In mid-2005, the 18 percent of the US online buying population who spent the most money online were responsible for 46 percent of online spending. In addition to the increase in online purchases, Internet users are also selling things online more than in the past. As of late 2005, about 17 percent of US Internet users (25 million people) have sold something online.
Business-to-Consumer and Business-to-Business E-Commerce
According to the US Census Bureau, US total retail sales B2C reached USD 976.1 billion in the first quarter of 2006, of which USD 25.2 billion (2.6 percent) was e-commerce. The most recent annual data from the Census Bureau are for 2004, when e-commerce made up 20.1 percent of total B2B revenues (USD1.8 trillion of USD 9.1 trillion), compared with only 1.5 percent of B2C revenues (USD 0.13 trillion of USD 8.9 trillion).
Business-to-consumer e-commerce grew 21.5 percent from 2003 to 2004, compared with 13.9-percent growth for business-to-business e-commerce over the same period.
A Shop.org-Forrester Research Study concluded that online retail sales (including travel) would reach USD211.4 billion in 2006.
Total online consumer spending (including travel) during the holiday season (November and December) of 2005 reached .2 billion, a 22-percent increase over 2004’s USD 23.1 billion for the same period.
Internet usage is affecting offline as well as online commerce. comScore found that, of the people who purchased an item related to their search query, 63 percent purchased the item offline.
JupiterResearch predicts that 71 percent of Internet users will use the Internet to shop in 2010, a modest increase from 2005’s 65 percent. However, in 2010 the Internet is expected to ’influence‘ almost half of total retail sales, a significant increase over 2005’s 27 percent.
In December of 2005, the Fathom Online keyword price index, which tracks prices for the top spots for the 500 most queried searches in a variety of industry categories, was highest for the mortgage industry, at USD 3.30, with the investing, broadband, and automotive industries following at USD1.60, USD1.56, and USD1.52, respectively.
Online Advertising
The total advertising market in the US in 2005 was USD240 billion, a 3.9-percent increase from 2004. Internet advertising has been the fastest-growing component of total advertising, averaging 57-percent annual growth over the past 10 years, though growth was only 24 percent from 2004 to 2005. Over the past year, satellite radio advertising revenue grew a whopping 235 percent, with interactive TV ad revenue growing 116 percent.
Online Finance
A comScore report found that 40 million Americans were online banking customers in the last quarter of 2005, a 27-percent increase from a year earlier. Still, the rate of adoption is slowing; there was a mere 3.1-percent increase since the previous quarter, the lowest increase in three years. Over the next few years, the number of online banking households is expected to grow only 4 percent per year, from 45.4 million in 2006 to 56.2 million in 2010.
Online Travel
After the events of September 11, 2001, the travel industry as a whole saw a downturn in revenues for a while. But then the industry started growing again, and the number of people flying in America is approximately the same as it was prior to September 11, 2001.

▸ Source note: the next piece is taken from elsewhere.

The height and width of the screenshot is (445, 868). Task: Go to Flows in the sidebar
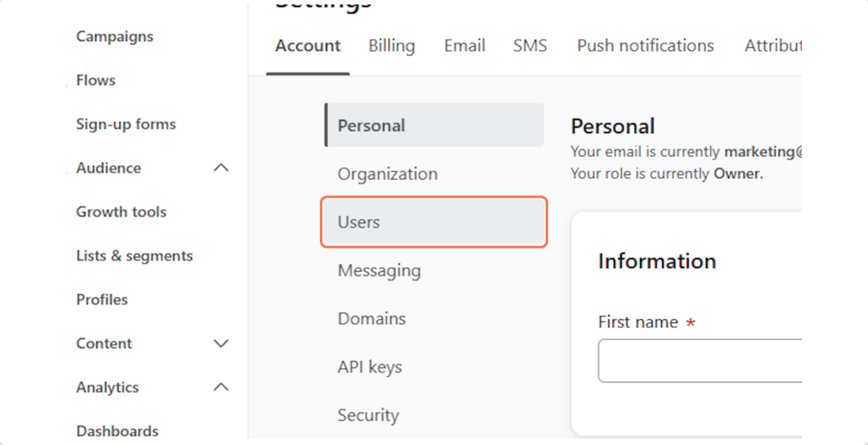click(96, 80)
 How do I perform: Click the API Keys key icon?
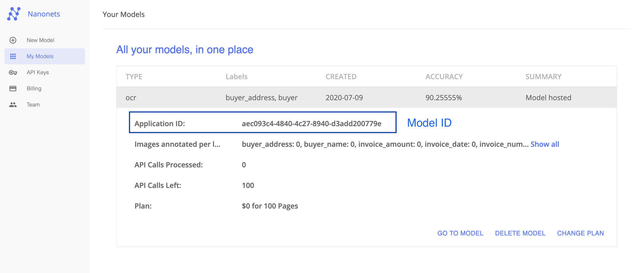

People online are spending money, the fact book says. US online retail sales were USD 23.6 billion in the fourth quarter of 2005, up from USD 19.1 billion in the fourth quarter of 2004 and USD 9.4bn in the fourth quarter of 2001. E-commerce represented 2.5 percent of total retail sales in the US in the fourth quarter of 2005, steadily rising from 0.6 percent in the fourth quarter of 1999.